Come nasce questo studio?
Lo studio nasce dall’assenza di analisi organiche e comparative dedicate al sistema dell’offerta culturale e, soprattutto, ai gusti e alla domanda di cultura delle Generazioni Z (1997 - 2009) e Alpha (dal 2010), in Italia e all’estero.  Nonostante la loro centralità numerica e culturale, i gusti, gli interessi dei giovani tra i 7 e i 28 anni restano in larga parte sconosciuti al 90% degli over 40. Si tratta di pubblici che leggono molto ma quasi mai quotidiani o libri cartacei ed ascoltano moltissimo ma privilegiano podcast e contenuti on demand alla radio e alla televisione. Allo stesso tempo mostrano una forte attrazione per concerti, spettacoli ed eventi dal vivo, che occupano un ruolo centrale nelle loro scelte di intrattenimento. Questo vuoto informativo ed interpretativo ha reso necessario avviare uno studio sistematico che permetta di comprendere questi pubblici e di orientare in modo consapevole l’offerta culturale ed educativa delle istituzioni.

Dove ha tratto i dati?
Data la mancanza di studi organici sia in Italia che all’estero sui consumi culturali delle generazioni Z e Alpha sviluppati in un’ottica comparativa, la ricerca ha integrato fonti eterogenee. Le indagini disponibili a livello internazionale risultano infatti frammentate, spesso legate a iniziative accademiche isolate, ricerche di mercato o progetti privi di continuità nel tempo. L’unica fonte strutturata e sistematica è rappresentata dai dati statistici ufficiali, in particolare quelli raccolti e diffusi da Eurostat, che consente confronti affidabili tra i Paesi dell’Unione Europea. Per questo motivo, l’analisi ha adottato una doppia prospettiva: da un lato, lo studio dei consumi culturali nel loro complesso e nei singoli settori attraverso la letteratura esistente; dall’altro, l’approfondimento tramite indagini demoscopiche basate su questionari ed interviste dirette ai giovani. Le principali tipologie di fonti consultate includono: reportistica istituzionale e di settore; studi accademici e non; dati statistici nazionali e territoriali relativi ai consumi culturali e alle principali variabili demografiche; dati europei aggregati a livello comunitario, integrati anche da approfondimenti nazionali.

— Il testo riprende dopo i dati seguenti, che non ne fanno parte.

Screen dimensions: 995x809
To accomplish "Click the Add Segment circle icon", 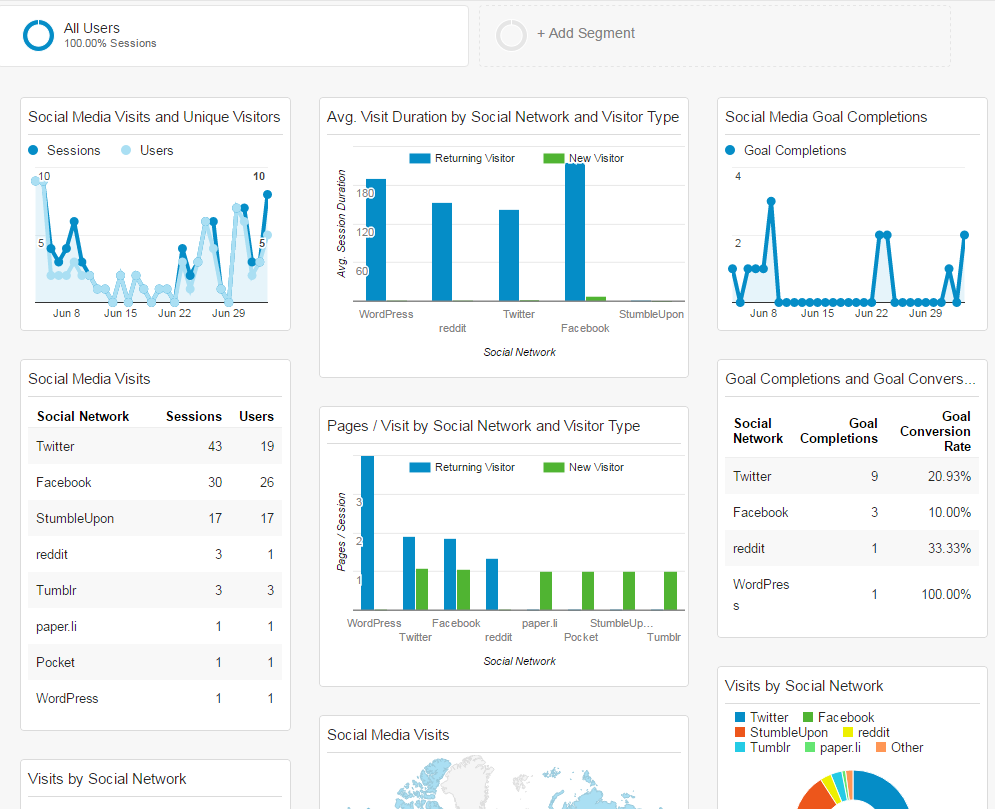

Quali sono i dati che più l’hanno stupita?
Nonostante la retorica ricorrente sulla pigrizia dei giovani e sulla loro dipendenza dalle tecnologie, i dati parlano chiaro: c’è sì un attaccamento e una forte relazione tra i giovani e le tecnologie che spesso è la causa di disagi (come il fenomeno dei NEET), ma allo stesso tempo è evidente come le generazioni Z e Alpha trainino i consumi culturali del nostro paese e ciò avviene nonostante il forte declino demografico con giovani generazioni sempre meno numerose. Il 70% dei giovani under 25 è stato almeno una volta all’anno al cinema contro il 30% degli over 50; sempre gli under 25 rappresentano il pubblico principale degli spettacoli dal vivo (principalmente i concerti); sono i maggiori frequentatori di luoghi di lettura e leggono molto di più delle fasce più adulte. Anche per quanto riguarda i luoghi della cultura, le due generazioni in esame continuano a rappresentare la maggioranza del pubblico: più del 30% degli under 35 ha visitato almeno un luogo della cultura nell’ultimo anno e non solo: se consideriamo altri stati europei la media sale fino al 50% per Svizzera, Lussemburgo e Danimarca, sottolineando come questo trend positivo di partecipazione giovanile alla cultura sia condiviso nel continente.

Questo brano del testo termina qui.